Figure 7.

VASP induces polymerization of G-actin into F-actin bundles. (a) Pyrenyl-actin fluorescence measurements. 1 μM pyrenyl-labeled MgATP-G-actin was supplemented, at time indicated by the vertical arrow, with eukaryotic recombinant VASP at the following concentrations (μM): a, 0; b, 0.25; c, 0.5; d, 1; e, 2; f, 1 μM VASP + 0.1 M KCl; g, 0 VASP, 2 μM GST-EVH2. The fluorescence of 1 μM pyrenyl-G-actin is equal to 1 by convention. The horizontal arrow indicates the fluorescence measured for 1 μM F-actin polymerized in standard F buffer (0.1 M KCl, 1 mM MgCl₂ added to G buffer). (Inset) Extent of fluorescence change at the end of the polymerization process of 0.7 μM MgATP-G-actin induced by VASP at the indicated concentrations. Fluorescence was measured 1 h after the preparation of the samples. Final conditions were: 5 mM Tris-Cl⁻, pH 7.5, 0.2 mM ATP, 0.1 mM CaCl₂, 1 mM DTT, 0.2 mM EGTA, 50 μM MgCl₂, 2 mM Hepes, 15 mM NaCl, 1% glycerol, 20°C. (b) Turbidity measurements at 310 nm. 1 μM MgATP-G-actin (same actin solution as in a) was supplemented, at time 0, with eukaryotic recombinant VASP at the following concentrations (μM): a, 0; b, 0.29; c, 0.58; d, 1.16; e, 1.74; f, 2.34; g, 0 VASP, 2 μM GST-EVH2; h, 1.16 μM VASP + 2 μM GST-EVH2; i, 1.16 μM VASP + 0.05 M KCl; j, 1.16 μM VASP + 0.1 M KCl; k, no actin, 1.16 μM VASP. Ionic conditions were as in a.

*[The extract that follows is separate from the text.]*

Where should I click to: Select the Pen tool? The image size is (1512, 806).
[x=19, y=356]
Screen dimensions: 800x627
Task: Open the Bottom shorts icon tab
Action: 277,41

Temperature was 20°C. Optical path length = 1 cm. (c) Actin bundles assembled from Mg-actin in the presence of VASP. Samples of MgATP-G-actin (1 μM) preincubated for 10 min with 1 μM VASP were negatively stained and observed in the electron microscope. (Top) Bacterial recombinant VASP. (Bottom) Eukaryotic recombinant VASP.